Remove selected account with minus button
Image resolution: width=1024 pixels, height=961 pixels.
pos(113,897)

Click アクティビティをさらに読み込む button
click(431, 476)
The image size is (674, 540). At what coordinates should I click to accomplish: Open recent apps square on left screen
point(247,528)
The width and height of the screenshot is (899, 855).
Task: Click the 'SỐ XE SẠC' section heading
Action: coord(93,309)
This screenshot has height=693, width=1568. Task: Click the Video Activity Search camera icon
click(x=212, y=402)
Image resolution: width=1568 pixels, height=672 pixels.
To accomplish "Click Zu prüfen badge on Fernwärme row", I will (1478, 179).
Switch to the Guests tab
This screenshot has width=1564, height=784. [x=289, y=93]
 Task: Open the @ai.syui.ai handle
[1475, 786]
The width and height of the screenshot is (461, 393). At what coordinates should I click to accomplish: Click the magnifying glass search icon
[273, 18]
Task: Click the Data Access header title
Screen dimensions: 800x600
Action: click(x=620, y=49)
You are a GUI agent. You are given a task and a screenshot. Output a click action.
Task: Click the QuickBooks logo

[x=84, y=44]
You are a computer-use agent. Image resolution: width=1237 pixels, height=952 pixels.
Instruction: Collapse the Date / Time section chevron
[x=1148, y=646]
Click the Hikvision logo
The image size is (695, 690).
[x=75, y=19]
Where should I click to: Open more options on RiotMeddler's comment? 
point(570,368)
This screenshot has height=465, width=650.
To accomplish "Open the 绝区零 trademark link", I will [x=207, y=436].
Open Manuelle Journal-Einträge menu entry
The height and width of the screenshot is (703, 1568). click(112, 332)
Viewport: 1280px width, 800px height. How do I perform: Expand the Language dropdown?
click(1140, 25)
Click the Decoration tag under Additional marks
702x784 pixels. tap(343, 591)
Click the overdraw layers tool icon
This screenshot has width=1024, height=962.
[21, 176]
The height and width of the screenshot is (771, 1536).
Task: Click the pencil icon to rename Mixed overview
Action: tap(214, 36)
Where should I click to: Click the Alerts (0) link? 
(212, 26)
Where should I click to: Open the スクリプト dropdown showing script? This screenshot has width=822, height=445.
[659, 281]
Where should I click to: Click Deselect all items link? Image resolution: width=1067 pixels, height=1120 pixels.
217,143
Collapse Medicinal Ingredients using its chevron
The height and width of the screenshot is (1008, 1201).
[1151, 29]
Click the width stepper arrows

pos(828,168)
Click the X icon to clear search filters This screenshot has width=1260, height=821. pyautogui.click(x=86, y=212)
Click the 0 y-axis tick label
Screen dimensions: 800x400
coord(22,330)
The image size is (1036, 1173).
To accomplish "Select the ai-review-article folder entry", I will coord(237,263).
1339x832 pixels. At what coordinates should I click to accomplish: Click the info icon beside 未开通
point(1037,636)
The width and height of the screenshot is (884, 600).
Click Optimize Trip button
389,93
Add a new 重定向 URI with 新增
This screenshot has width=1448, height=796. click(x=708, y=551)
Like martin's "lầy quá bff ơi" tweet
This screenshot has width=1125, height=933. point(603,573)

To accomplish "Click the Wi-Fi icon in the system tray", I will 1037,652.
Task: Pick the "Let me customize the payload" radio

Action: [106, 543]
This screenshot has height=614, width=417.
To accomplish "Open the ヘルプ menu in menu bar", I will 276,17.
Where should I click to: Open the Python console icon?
■ ■ ■ ■
__WHAT TO PRODUCE__. From the data above, give every line again exactly as it appears.

__WRITTEN SOLUTION__.
Remove selected account with minus button
Image resolution: width=1024 pixels, height=961 pixels.
pos(113,897)

Click アクティビティをさらに読み込む button
click(431, 476)
The image size is (674, 540). At what coordinates should I click to accomplish: Open recent apps square on left screen
point(247,528)
The width and height of the screenshot is (899, 855).
Task: Click the 'SỐ XE SẠC' section heading
Action: coord(93,309)
This screenshot has height=693, width=1568. Task: Click the Video Activity Search camera icon
click(x=212, y=402)
Image resolution: width=1568 pixels, height=672 pixels.
To accomplish "Click Zu prüfen badge on Fernwärme row", I will (1478, 179).
Switch to the Guests tab
This screenshot has width=1564, height=784. [x=289, y=93]
 Task: Open the @ai.syui.ai handle
[1475, 786]
The width and height of the screenshot is (461, 393). At what coordinates should I click to accomplish: Click the magnifying glass search icon
[273, 18]
Task: Click the Data Access header title
Screen dimensions: 800x600
Action: click(x=620, y=49)
You are a GUI agent. You are given a task and a screenshot. Output a click action.
Task: Click the QuickBooks logo

[x=84, y=44]
You are a computer-use agent. Image resolution: width=1237 pixels, height=952 pixels.
Instruction: Collapse the Date / Time section chevron
[x=1148, y=646]
Click the Hikvision logo
The image size is (695, 690).
[x=75, y=19]
Where should I click to: Open more options on RiotMeddler's comment? 
point(570,368)
This screenshot has height=465, width=650.
To accomplish "Open the 绝区零 trademark link", I will [x=207, y=436].
Open Manuelle Journal-Einträge menu entry
The height and width of the screenshot is (703, 1568). click(112, 332)
Viewport: 1280px width, 800px height. How do I perform: Expand the Language dropdown?
click(1140, 25)
Click the Decoration tag under Additional marks
702x784 pixels. tap(343, 591)
Click the overdraw layers tool icon
This screenshot has width=1024, height=962.
[21, 176]
The height and width of the screenshot is (771, 1536).
Task: Click the pencil icon to rename Mixed overview
Action: tap(214, 36)
Where should I click to: Click the Alerts (0) link? 
(212, 26)
Where should I click to: Open the スクリプト dropdown showing script? This screenshot has width=822, height=445.
[659, 281]
Where should I click to: Click Deselect all items link? Image resolution: width=1067 pixels, height=1120 pixels.
217,143
Collapse Medicinal Ingredients using its chevron
The height and width of the screenshot is (1008, 1201).
[1151, 29]
Click the width stepper arrows

pos(828,168)
Click the X icon to clear search filters This screenshot has width=1260, height=821. pyautogui.click(x=86, y=212)
Click the 0 y-axis tick label
Screen dimensions: 800x400
coord(22,330)
The image size is (1036, 1173).
To accomplish "Select the ai-review-article folder entry", I will coord(237,263).
1339x832 pixels. At what coordinates should I click to accomplish: Click the info icon beside 未开通
point(1037,636)
The width and height of the screenshot is (884, 600).
Click Optimize Trip button
389,93
Add a new 重定向 URI with 新增
This screenshot has width=1448, height=796. click(x=708, y=551)
Like martin's "lầy quá bff ơi" tweet
This screenshot has width=1125, height=933. point(603,573)

To accomplish "Click the Wi-Fi icon in the system tray", I will 1037,652.
Task: Pick the "Let me customize the payload" radio

Action: [106, 543]
This screenshot has height=614, width=417.
To accomplish "Open the ヘルプ menu in menu bar", I will 276,17.
Where should I click to: Open the Python console icon?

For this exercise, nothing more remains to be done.